IA on Edge

Fun exploration of AI on NVIDIA edge board

February 4, 2026 by

WebScIT, Collonval Frédéric

In today's digital age, privacy and accessibility are paramount concerns, especially when it comes to educational tools for children. The Curious Frame project, an offline AI-based tutor, aims to address these concerns by leveraging edge AI technology.

Introduction

The Curious Frame project was born out of the need to create an educational tool that operates offline, ensuring privacy and accessibility. Traditional AI models often rely on cloud-based processing, which can raise privacy concerns and limit accessibility due to the need for a stable internet connection. By using edge AI, the project aims to provide a secure and efficient learning experience for children.

Project Overview

The Curious Frame is designed to be an AI tutor for children, explaining objects in a simple and understandable manner. The project is constrained by the need to operate without a screen, collect only visual information, and provide vocal feedback in the child's language.

Technical Implementation

The project utilizes several key components:

Image Capture: A Raspberry Pi camera is used to capture images of objects.
Edge Computing Platform: The NVIDIA Jetson Orin Nano, an ARM board with 8GB of shared VRAM, serves as the computing platform. An SSD is used for better performance, with the OS on a micro SD card to reduce default RAM usage.
Sound Output: A Jabra Speak2 55 speaker is connected via USB to provide vocal feedback.
Cardboard Frame: A simple cardboard frame is used to point at objects for description.

The workflow involves capturing an image, processing it using a Vision Language Model (VLM), generating a textual explanation, and converting that text to speech using a Text-To-Speech (TTS) system.

Sequence diagram

Image Capture and Processing Pipeline

The image capture is done using a Raspberry Pi camera, which is connected via USB. The captured image is then processed using a Vision Language Model to recognize objects.

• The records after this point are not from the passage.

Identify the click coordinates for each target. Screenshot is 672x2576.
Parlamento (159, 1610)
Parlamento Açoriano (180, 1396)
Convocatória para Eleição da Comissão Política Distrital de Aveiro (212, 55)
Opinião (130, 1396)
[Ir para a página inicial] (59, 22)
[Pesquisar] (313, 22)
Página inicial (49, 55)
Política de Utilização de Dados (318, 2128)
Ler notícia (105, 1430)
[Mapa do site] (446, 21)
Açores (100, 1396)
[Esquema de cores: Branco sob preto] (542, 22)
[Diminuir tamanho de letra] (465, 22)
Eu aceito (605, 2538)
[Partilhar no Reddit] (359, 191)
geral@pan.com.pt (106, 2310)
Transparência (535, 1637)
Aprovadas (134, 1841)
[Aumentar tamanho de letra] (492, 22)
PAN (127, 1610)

Initially, the Gemma3n model was used, but it did not support image input on the Ollama framework. Therefore, the moondream2 model was used for image analysis.

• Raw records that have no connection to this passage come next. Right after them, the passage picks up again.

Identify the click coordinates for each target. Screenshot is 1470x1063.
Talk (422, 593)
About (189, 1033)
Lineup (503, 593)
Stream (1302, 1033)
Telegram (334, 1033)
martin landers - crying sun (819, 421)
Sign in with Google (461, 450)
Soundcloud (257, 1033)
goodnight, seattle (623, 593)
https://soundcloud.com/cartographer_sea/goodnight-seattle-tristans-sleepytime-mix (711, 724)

Integration of Vision Language Model for Object Recognition

The Gemma3n model is executed on Ollama, but since that integration does not support image input, the moondream2 model is used to analyze the images. Once objects are recognized, the Gemma3n model generates relevant textual explanations. If the language is French, the description is translated using the Gemma3n model again.

Text-To-Speech (TTS)

The text generated by the Gemma3n model is converted to speech using Piper, a Text-To-Speech system.

Challenges and Solutions

The project faced several challenges:

Latency: Minimizing latency is crucial for a smooth user experience on edge devices with limited processing capabilities.
Memory Limitations: Edge devices have limited memory capacity, requiring efficient data storage and processing approaches.
Tooling: There were challenges in getting the tools stack working on the NVIDIA Jetson Orin Nano.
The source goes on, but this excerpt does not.